Verzoekster heeft uiteenlopende problemen op verschillende leefgebieden, waarvoor zij onder andere vanuit de gemeente Rotterdam begeleiding krijgt. De gemeente Rotterdam kan enerzijds op grond van artikel 60c Participatiewet niet meewerken aan een minnelijke regeling tegen finale kwijting. Tegelijkertijd heeft de gemeente Rotterdam er een breder belang bij dat er een oplossing komt voor haar (multi-)problematiek, aangezien zij naast een financieel belang bij de betaling van haar vordering eveneens een financieel en maatschappelijk belang heeft als betrokken hulpverlener.
Om de slagingskans van de beheersing van haar (multi-)problematiek te vergroten, is de rechtbank van oordeel dat het noodzakelijk is dat er een oplossing komt voor haar financiële problemen.
Ten aanzien van hetgeen de gemeente Rotterdam heeft aangevoerd, namelijk dat zij op grond van artikel 60c Participatiewet niet kan meewerken aan een minnelijke regeling tegen finale kwijting, is de rechtbank van oordeel dat dit onverlet laat dat de rechtbank haar op grond van artikel 287a Faillissementswet kan bevelen om met het voorstel in te stemmen na een weging van de belangen van de gemeente Rotterdam enerzijds en de overige schuldeisers en verzoekster anderzijds. Immers, dit artikel kent geen bijzondere positie toe aan bepaalde schuldeisers.
Op grond van het voorgaande komt de rechtbank dan ook tot het oordeel dat de belangen van verzoekster die haar schuldenproblematiek wil oplossen en van de overige schuldeisers die hebben ingestemd met het aanbod, zwaarder wegen dan die van de gemeente Rotterdam, die geweigerd heeft in te stemmen.
Het verzoek om de gemeente Rotterdam te bevelen in te stemmen met de schuldregeling wordt daarom toegewezen.

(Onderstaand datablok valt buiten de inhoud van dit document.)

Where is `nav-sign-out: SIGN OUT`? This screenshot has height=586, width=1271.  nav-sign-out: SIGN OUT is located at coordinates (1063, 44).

De gemeente Rotterdam zal als de in het ongelijk gestelde partij worden veroordeeld in de kosten van de procedure. Nu voor het onderhavige verzoekschrift geen griffierecht verschuldigd is en verzoekster niet is bijgestaan door een advocaat, worden de kosten begroot op nihil.

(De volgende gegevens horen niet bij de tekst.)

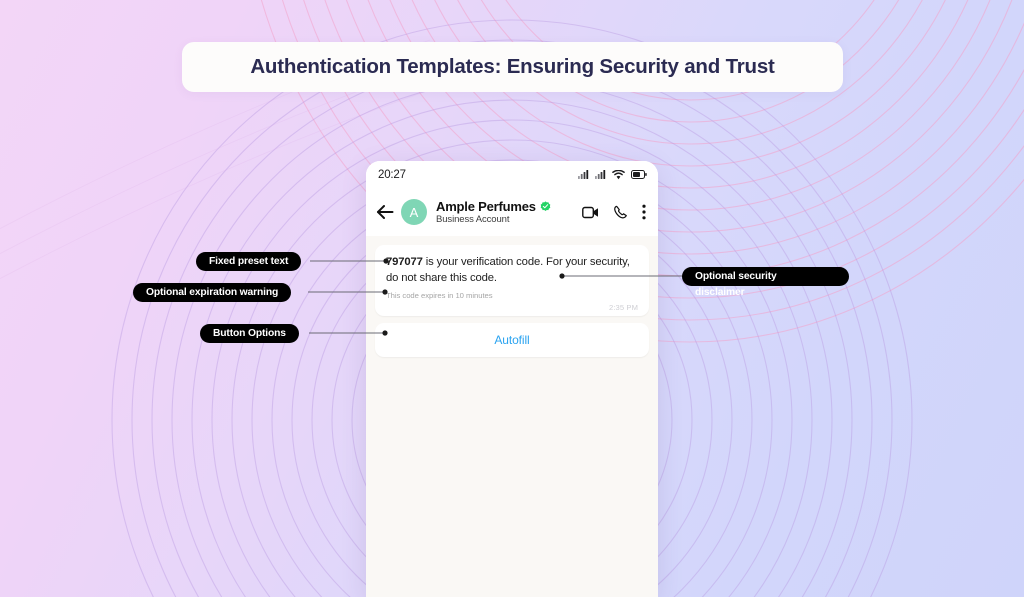  I want to click on annotation-label: Optional security, so click(736, 276).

De rechtbank stelt vast dat er thans een gedwongen schuldregeling is afgekondigd, die in de plaats komt van de vrijwillige instemming van de schuldeisers. Hieruit volgt dat verzoekster zal kunnen voortgaan met het betalen van haar schulden en dat zij niet verkeert in de toestand dat zij heeft opgehouden te betalen zodat het subsidiaire verzoek tot toepassing van de schuldsaneringsregeling zal worden afgewezen.

5..De beslissing

De rechtbank:
- beveelt de gemeente Rotterdam om in te stemmen met de door verzoekster aangeboden schuldregeling;
- veroordeelt de gemeente Rotterdam in de kosten van deze procedure, aan de zijde van verzoekster begroot op nihil;
- bepaalt dat dit vonnis in de plaats treedt van de vrijwillige instemming;
- wijst het verzoek tot toepassing van de schuldsaneringsregeling af;
- verklaart dit vonnis uitvoerbaar bij voorraad.

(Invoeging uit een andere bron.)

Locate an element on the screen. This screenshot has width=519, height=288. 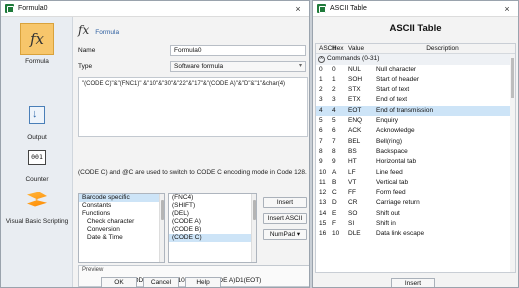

Dit vonnis is gewezen door mr. M. Aukema, rechter, en in aanwezigheid van mr. A.A. Dadzie, griffier, in het openbaar uitgesproken op 10 september 2021. [1]

Voetnoten

1.Tegen deze uitspraak kan degene aan wie de Faillissementswet dat recht toekent, gedurende acht dagen na de dag van deze uitspraak, hoger beroep instellen. Het hoger beroep kan uitsluitend door een advocaat worden ingesteld bij een verzoekschrift, in te dienen ter griffie van het gerechtshof dat van deze zaak kennis moet nemen.